Élevage
La fièvre Q, une bactérie incognito aux dégâts parfois lourds
La fièvre Q est une bactérie résistante qui peut attaquer tous les ruminants, et se transmettre à l’humain. Elle passe souvent inaperçu, mais peut avoir un impact économique lourd en amplifiant les problèmes de reproduction. Jean Caudriller, vétérinaire, expliquait cette maladie lors de l’assemblée générale du GDS Picardie dans la Somme ce 10 mars.
La fièvre Q est une bactérie résistante qui peut attaquer tous les ruminants, et se transmettre à l’humain. Elle passe souvent inaperçu, mais peut avoir un impact économique lourd en amplifiant les problèmes de reproduction. Jean Caudriller, vétérinaire, expliquait cette maladie lors de l’assemblée générale du GDS Picardie dans la Somme ce 10 mars.
«La fièvre Q passe parfois inaperçue.
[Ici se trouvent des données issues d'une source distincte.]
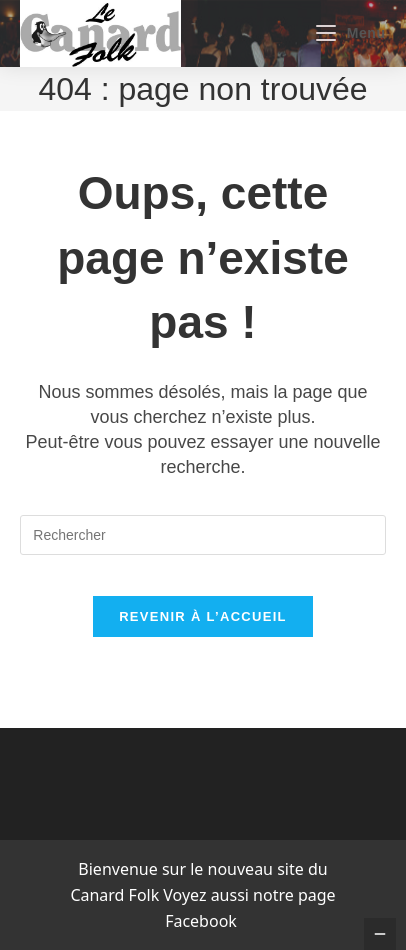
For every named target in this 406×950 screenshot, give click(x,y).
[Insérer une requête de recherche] (202, 535)
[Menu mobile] (350, 33)
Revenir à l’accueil (203, 616)
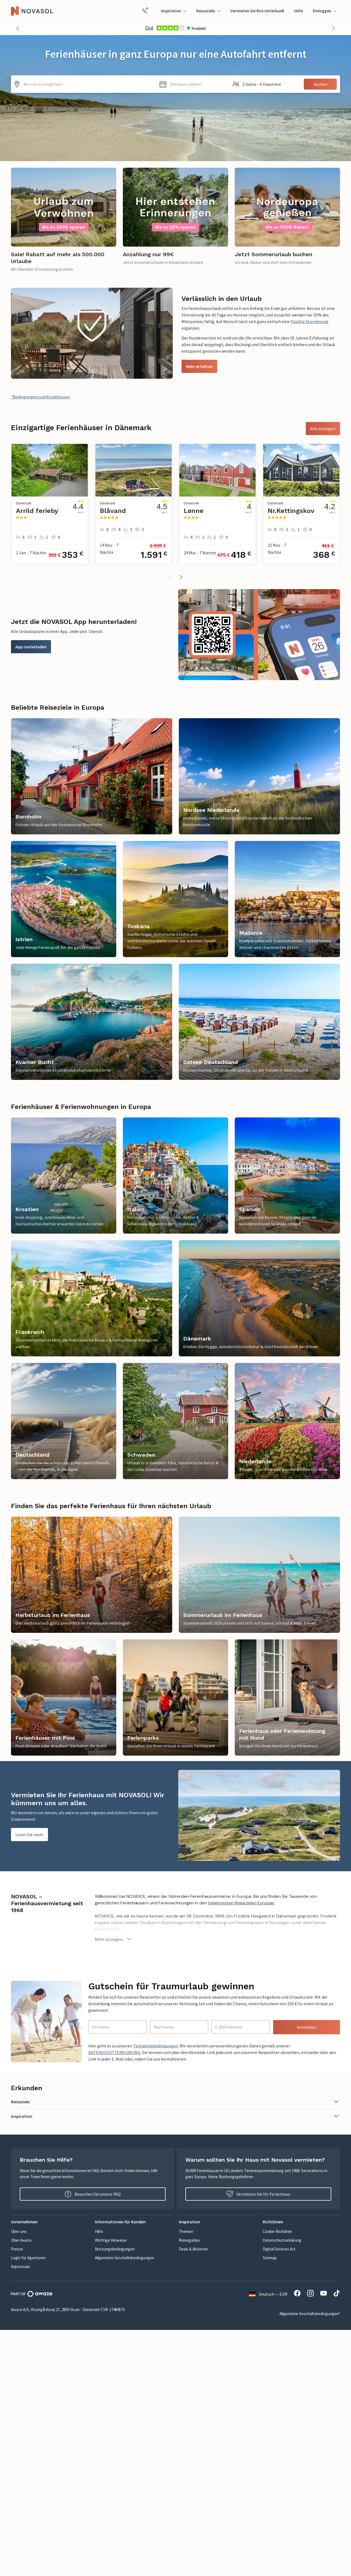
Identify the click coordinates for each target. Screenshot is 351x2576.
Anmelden (306, 2027)
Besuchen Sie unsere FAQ (93, 2194)
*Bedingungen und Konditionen (40, 397)
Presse (17, 2249)
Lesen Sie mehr (29, 1834)
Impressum (20, 2266)
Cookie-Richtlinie (277, 2231)
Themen (186, 2231)
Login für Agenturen (28, 2257)
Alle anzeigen (323, 428)
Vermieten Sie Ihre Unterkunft (257, 10)
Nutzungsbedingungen (115, 2249)
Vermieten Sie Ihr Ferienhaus (258, 2194)
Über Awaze (21, 2240)
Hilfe (298, 10)
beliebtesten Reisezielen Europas (241, 1903)
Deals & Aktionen (193, 2249)
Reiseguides (189, 2240)
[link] (63, 223)
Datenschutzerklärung (282, 2240)
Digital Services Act (279, 2249)
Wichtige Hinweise (111, 2240)
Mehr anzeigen (113, 1939)
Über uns (19, 2231)
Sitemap (270, 2257)
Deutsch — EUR (268, 2294)
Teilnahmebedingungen (155, 2046)
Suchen (320, 84)
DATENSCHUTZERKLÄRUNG (114, 2052)
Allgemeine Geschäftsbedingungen (124, 2257)
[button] (17, 28)
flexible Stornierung (310, 321)
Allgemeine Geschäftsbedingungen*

Elle est en fait amplificatrice de problèmes de reproduction : des animaux moins fertiles, plus de rétentions placentaires, d’avortements, de métrites, de mortalités prénatales… Les impacts économiques ne sont pas toujours mesurés, mais ils peuvent être lourds», présente Jean Caudriller, vétérinaire, ce 10 mars lors de l’assemblée générale du GDS Picardie dans la Somme. Dans un troupeau ovin lourdement impacté, la maladie avait causé l’avortement de 70 % des brebis en l’espace de trois semaines.
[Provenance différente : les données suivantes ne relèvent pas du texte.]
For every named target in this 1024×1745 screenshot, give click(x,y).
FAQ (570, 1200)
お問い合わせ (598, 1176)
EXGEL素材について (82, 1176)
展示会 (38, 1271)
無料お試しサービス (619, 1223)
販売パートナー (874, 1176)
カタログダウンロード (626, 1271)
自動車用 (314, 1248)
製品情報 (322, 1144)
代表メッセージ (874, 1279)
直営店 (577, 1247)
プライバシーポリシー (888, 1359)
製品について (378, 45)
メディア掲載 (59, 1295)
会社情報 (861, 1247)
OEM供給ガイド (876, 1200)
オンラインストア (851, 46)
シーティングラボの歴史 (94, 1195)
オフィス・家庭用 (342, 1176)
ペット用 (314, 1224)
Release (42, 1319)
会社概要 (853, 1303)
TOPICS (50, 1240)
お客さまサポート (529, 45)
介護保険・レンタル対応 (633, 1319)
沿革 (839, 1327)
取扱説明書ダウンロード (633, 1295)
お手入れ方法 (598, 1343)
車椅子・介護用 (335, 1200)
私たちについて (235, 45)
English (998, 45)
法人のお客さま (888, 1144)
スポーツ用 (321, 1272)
Il s’agit en fait d’une bactérie transportée par l’air, très résistante. «Les désinfectants n’en viennent pas à bout. Elle survit même au méthaniseur.» Il s’agit aussi d’une zoonose : «Elle se transmet à l’humain. Et même si elle se traduit souvent par un état grippal sans conséquence, quelques rares cas plus graves sont constatés. Elle peut par exemple augmenter le risque d’avortement chez une femme enceinte.»
Dans les troupeaux, un dépistage est intéressant lorsque les performances de reproduction sont dégradées, ou qu’une série d’avortements est constatée. Il se fait via des tests PCR ou par sérologie dans le sang ou le lait. Si la présence de la bactérie est avérée, des mesures de maîtrise sanitaire sont préconisées : protection individuelle lors de manipulation d’animaux infectés, boxes de mise-bas séparés, désinfection ensuite, éviter les épandages par jour de vent car la bactérie est éjectée dans les bouses…
Le vaccin, couvercle sur la cocotte-minute
«Les mesures médicales sont principalement la vaccination, et une antibiothérapie dans les cas vraiment urgents.» Cette vaccination permet de «mettre un couvercle sur la cocotte-minute». Elle réduit significativement les excrétions. En protégeant l’environnement, 80 % des animaux non infectés seraient protégés en moyenne. Qu’en est-il du coût ? «Un vaccin, c’est toujours trop cher. Mais lorsqu’un élevage est touché, cette dépense est vite rentabilisée par l’amélioration des résultats techniques», assure Jean Caudriller.